What is Deep Learning?

You might be coming from a traditional computer science background learning about AI and Machine Learning. You could have been in the field of Artificial Intelligence for many years, or maybe just not wetting your feet in the field. Or, you could be a technology enthusiast diving into the latest technology trends. In any of those cases, you might be confronted with a multitude of terms such as "Artificial Intelligence", "Machine Learning", and "Deep Learning".

In recent times, the term Deep Learning seems to be the trend, so much so that it is now associated with some of the consumer technologies as well. Google, Apple, Amazon, Microsoft, IBM, and many others are talking more and more about Deep Learning. You might be trying to figure out what each of these terms - Artificial Intelligence, Machine Learning, Deep Learning - mean, how they relates to each other, or whether these can be used interchangeably.

I've also had the same problems when I started diving into this field.
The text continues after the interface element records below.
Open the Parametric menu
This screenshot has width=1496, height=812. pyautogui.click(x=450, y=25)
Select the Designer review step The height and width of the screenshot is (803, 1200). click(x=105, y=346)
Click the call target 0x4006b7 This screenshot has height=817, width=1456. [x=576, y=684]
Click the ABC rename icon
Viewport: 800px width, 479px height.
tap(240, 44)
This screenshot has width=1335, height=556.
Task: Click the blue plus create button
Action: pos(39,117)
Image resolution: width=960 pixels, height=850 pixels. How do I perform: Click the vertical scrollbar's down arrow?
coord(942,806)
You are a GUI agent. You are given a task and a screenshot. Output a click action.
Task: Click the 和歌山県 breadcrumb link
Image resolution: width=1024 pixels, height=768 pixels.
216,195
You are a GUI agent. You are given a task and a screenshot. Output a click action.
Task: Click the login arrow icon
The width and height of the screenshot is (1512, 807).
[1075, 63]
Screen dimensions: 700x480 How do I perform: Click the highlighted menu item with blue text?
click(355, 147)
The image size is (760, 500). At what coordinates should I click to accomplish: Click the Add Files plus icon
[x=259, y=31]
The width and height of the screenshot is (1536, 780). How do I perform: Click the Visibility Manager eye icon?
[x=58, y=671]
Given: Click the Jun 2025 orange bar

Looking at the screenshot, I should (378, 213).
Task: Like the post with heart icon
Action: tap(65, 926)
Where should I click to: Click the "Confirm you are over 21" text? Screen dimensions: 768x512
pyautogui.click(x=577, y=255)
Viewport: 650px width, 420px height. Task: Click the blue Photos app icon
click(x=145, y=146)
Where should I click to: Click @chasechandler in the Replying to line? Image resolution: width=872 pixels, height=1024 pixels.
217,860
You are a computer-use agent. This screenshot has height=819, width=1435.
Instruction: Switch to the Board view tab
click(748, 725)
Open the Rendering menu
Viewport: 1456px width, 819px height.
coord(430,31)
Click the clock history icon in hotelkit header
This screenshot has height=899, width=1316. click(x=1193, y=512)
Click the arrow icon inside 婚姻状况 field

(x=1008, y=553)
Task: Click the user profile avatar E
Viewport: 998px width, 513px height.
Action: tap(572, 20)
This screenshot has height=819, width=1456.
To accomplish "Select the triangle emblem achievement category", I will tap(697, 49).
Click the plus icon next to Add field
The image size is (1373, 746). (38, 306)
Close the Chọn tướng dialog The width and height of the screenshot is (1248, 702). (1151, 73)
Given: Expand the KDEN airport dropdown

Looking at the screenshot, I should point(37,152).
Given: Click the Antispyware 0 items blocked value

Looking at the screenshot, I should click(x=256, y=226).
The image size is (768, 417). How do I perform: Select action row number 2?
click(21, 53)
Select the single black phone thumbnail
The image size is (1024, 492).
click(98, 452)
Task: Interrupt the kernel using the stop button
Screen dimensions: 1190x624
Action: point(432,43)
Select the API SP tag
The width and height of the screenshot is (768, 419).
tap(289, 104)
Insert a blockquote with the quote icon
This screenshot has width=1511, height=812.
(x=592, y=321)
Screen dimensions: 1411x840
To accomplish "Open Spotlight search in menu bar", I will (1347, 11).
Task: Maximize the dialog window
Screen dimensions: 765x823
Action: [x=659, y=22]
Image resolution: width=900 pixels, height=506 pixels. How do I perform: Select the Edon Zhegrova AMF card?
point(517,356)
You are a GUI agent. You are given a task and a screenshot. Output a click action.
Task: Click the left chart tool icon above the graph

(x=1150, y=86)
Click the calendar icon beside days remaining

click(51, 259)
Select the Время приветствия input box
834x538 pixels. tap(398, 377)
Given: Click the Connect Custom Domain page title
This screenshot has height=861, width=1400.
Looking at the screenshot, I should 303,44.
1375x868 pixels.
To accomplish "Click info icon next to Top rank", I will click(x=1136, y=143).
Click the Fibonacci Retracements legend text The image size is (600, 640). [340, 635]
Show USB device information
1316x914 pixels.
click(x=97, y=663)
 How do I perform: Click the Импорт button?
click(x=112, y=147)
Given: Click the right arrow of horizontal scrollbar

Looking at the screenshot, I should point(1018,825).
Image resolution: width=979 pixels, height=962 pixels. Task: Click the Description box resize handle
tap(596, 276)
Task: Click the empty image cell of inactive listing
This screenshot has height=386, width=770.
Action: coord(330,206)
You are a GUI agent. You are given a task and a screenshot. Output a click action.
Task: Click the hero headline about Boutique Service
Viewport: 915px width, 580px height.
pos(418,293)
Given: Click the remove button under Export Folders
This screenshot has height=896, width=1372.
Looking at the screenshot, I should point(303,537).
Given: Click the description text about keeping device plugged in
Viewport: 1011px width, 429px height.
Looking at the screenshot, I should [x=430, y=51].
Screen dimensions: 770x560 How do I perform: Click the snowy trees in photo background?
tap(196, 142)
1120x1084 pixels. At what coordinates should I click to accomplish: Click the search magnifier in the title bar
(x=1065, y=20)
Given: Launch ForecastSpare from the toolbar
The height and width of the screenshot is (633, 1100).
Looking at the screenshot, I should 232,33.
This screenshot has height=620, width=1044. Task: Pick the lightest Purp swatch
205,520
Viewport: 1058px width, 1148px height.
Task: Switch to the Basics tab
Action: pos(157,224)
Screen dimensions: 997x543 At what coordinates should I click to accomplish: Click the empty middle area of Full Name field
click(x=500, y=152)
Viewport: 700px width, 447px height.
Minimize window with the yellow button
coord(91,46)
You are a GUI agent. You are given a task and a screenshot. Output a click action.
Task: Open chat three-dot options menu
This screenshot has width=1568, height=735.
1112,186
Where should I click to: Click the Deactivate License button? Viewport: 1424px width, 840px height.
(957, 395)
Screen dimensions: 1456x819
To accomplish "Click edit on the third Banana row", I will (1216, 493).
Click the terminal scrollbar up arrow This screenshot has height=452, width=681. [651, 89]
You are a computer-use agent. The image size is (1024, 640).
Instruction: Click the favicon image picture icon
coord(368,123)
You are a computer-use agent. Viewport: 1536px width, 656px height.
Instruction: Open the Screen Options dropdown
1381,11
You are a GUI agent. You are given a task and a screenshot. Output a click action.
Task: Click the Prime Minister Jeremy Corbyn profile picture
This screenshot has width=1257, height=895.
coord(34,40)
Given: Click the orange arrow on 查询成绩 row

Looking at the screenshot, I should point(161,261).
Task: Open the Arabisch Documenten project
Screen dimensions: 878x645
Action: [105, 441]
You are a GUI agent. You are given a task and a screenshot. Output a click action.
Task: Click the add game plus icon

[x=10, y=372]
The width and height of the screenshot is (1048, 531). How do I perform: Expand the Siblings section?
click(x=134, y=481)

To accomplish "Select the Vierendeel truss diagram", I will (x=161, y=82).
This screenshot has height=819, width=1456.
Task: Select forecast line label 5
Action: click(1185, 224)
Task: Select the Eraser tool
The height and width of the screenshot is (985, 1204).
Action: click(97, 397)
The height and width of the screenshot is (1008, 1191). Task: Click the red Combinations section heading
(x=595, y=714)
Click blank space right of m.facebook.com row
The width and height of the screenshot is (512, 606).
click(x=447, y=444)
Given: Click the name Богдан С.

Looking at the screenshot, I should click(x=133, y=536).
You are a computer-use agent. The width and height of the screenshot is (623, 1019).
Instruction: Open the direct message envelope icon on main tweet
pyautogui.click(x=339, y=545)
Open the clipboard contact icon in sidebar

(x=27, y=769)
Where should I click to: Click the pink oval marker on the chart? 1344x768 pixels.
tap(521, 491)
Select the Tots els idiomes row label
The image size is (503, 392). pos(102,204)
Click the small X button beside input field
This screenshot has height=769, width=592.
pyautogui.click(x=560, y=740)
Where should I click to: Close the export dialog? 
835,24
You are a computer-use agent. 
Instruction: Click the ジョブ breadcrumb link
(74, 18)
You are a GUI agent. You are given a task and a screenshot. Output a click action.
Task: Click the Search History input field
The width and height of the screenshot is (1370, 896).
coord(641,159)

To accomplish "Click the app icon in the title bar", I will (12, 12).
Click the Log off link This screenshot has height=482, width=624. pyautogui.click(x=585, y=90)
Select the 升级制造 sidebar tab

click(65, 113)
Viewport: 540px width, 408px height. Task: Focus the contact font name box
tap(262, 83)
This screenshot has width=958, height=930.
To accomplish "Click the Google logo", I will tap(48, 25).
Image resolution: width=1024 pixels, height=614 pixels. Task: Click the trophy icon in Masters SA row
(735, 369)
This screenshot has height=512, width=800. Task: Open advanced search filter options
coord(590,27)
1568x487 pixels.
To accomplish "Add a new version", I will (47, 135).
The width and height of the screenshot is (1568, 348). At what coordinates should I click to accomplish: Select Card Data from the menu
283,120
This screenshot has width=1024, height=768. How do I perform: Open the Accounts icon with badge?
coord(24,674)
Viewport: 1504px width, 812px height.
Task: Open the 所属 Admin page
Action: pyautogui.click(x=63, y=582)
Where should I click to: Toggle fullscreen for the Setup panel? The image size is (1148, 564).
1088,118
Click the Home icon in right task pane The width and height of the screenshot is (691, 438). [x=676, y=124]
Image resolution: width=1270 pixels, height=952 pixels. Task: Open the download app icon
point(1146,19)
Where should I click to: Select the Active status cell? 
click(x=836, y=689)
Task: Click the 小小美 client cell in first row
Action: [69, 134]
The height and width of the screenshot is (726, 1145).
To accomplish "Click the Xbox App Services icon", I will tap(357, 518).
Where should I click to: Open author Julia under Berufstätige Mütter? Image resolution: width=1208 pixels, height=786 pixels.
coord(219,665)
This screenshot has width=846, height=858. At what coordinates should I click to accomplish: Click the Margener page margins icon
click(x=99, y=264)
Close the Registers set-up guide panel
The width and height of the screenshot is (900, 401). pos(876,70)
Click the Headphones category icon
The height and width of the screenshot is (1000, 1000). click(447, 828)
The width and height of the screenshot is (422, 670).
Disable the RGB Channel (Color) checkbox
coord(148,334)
And, things weren't easy to be figured out mainly because of the sheer amount of information available out there.

The confusion of Deep Learning
The confusion of Deep Learning

So, after much research, here’s a simplified explanation on how the terms Artificial Intelligence, Machine Learning, and Deep Learning came to be, and how they relate to each other.

The evolution of Artificial Intelligence, Machine Learning, and Deep Learning
The evolution of Artificial Intelligence, Machine Learning, and Deep Learning


Artificial Intelligence


Artificial Intelligence is the idea that machines (or computers) can be built that has intelligence parallel (or greater) to that of a human, giving them capability to perform tasks that requires human intelligence to perform.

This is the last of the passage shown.